Ciò in quanto “la prognosi di “manifesta inettitudine” risulta applicabile oramai esclusivamente agli strumenti di regolazione delle crisi e dell’insolvenza di tipo liquidatorio (arg. ex art. 112, comma 1, lett. g) e non agli strumenti orientati alla continuità aziendale, rispetto ai quali il Tribunale deve appurare che “il piano non sia privo [bensì dotato] di ragionevoli prospettive di impedire o superare l’insolvenza” (arg. ex art.112, comma 1, lett. f)”.
Ciò posto, valorizza poi la contemporanea condizione di insolvenza irreversibile e di assenza di un progetto di piano ragionevole.

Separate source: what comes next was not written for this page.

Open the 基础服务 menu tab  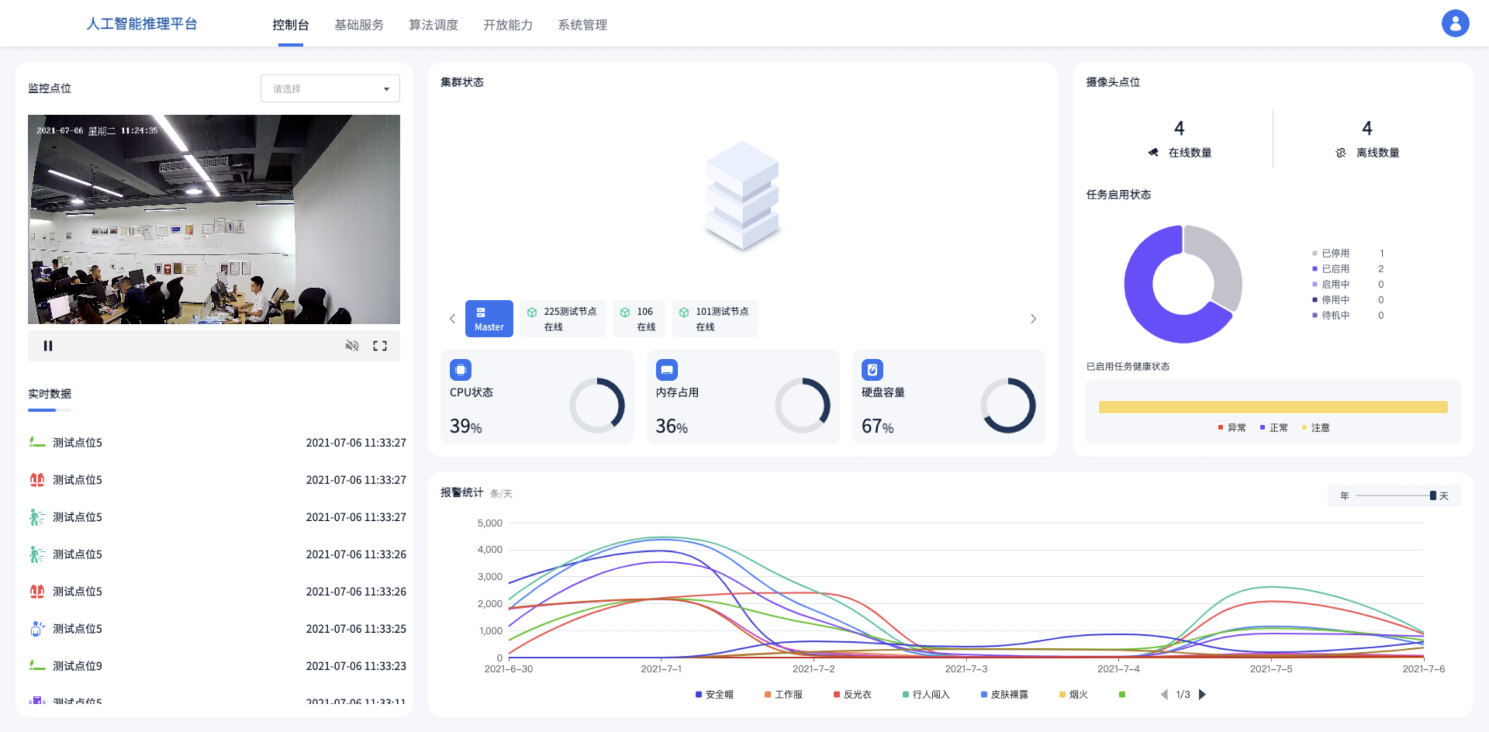click(359, 25)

Quanto al primo concetto ritiene l’impresa non meritevole di sostegno in considerazione sia del particolare stato di “pre insolvenza, se non di vera e propria insolvenza, e non di mera crisi” (che deduce dalla contemporanea presenza dell’inadeguatezza dei flussi di cassa prospettici a far fronte alle obbligazioni nei successivi dodici mesi e da un rapporto costi/ricavi in sostanziale disequilibrio negativo), sia anche dell’irreversibilità della stessa (che ricava dall’accertata assenza di una ragionevole e concreta prospettiva di risanamento, conseguente alla mancata effettuazione del test pratico, alla risoluzione dei contratti di locazione inerenti due rami di azienda, all’indisponibilità già manifestata da alcuni creditori alle trattative, alla non emersione della disponibilità dei soci o di terzi investitori a fornire sostegno finanziario al risanamento).
A ciò aggiunge l’evidenza di un progetto di piano di risanamento depositato assolutamente embrionale rispetto alle indicazioni contenute nella lista di controllo di cui all’art. 13, comma 2 e dalla rappresentazione altrettanto generica delle azioni e degli interventi ipotizzati per il superamento della crisi, dando così rilievo anche alla non del tutto consona attività svolta dall’esperto, a valenza sostanzialmente interlocutoria ed incapace di fornire dimostrazione positiva della “concretezza” e “ragionevolezza” del progetto di ristrutturazione.
In un contesto, tra l’altro, in cui sarebbe stato necessario un controllo più esteso e rigoroso considerato che quanto più la condizione dell’impresa si avvicina allo stato di insolvenza, “tanto più ristretti risultano i margini di manovra per il mantenimento della continuità aziendale e maggiore è il pericolo per la collettività dei creditori”.
Il che avrebbe, al più imposto l’accesso a uno strumento di regolazione della crisi e dell’insolvenza con riserva (art. 44 CCII) evitando di avviare la composizione negoziata, la quale è manifestamente inconciliabile con un progetto di risanamento “in bianco”.